## The task
Lines from the one containing "You are a computer-use agent." to the end of the records, both ends included and exactly as written, are the whole answer, and no pictures go in it.

## Extracted data
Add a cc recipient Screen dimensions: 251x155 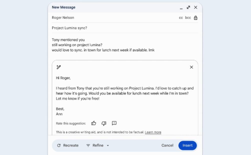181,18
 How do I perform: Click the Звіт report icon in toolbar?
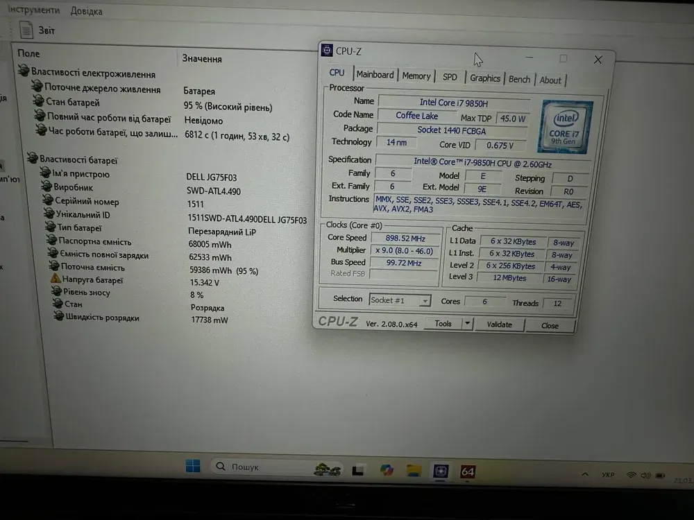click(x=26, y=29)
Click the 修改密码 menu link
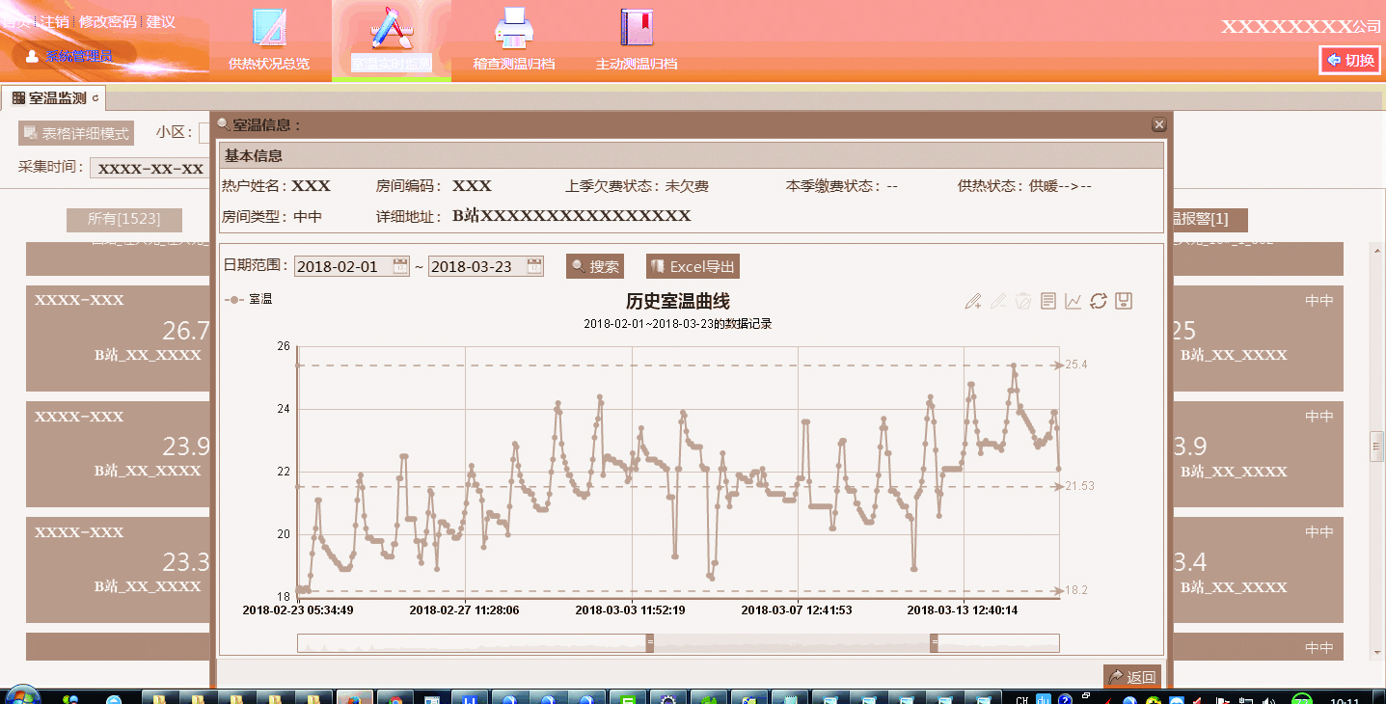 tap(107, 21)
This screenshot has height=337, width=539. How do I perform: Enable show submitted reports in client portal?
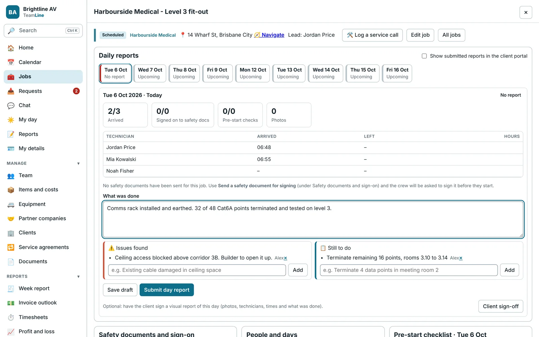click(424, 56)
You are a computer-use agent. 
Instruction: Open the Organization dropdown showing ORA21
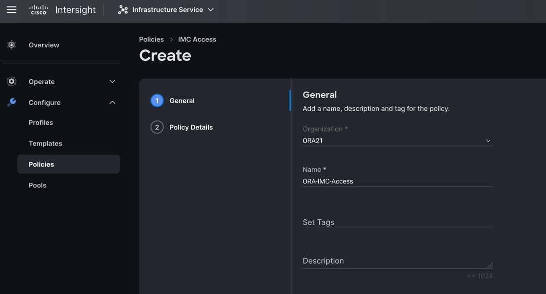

## Output for this exercise
You are a computer-use agent. 
Instruction: Open the Organization dropdown showing ORA21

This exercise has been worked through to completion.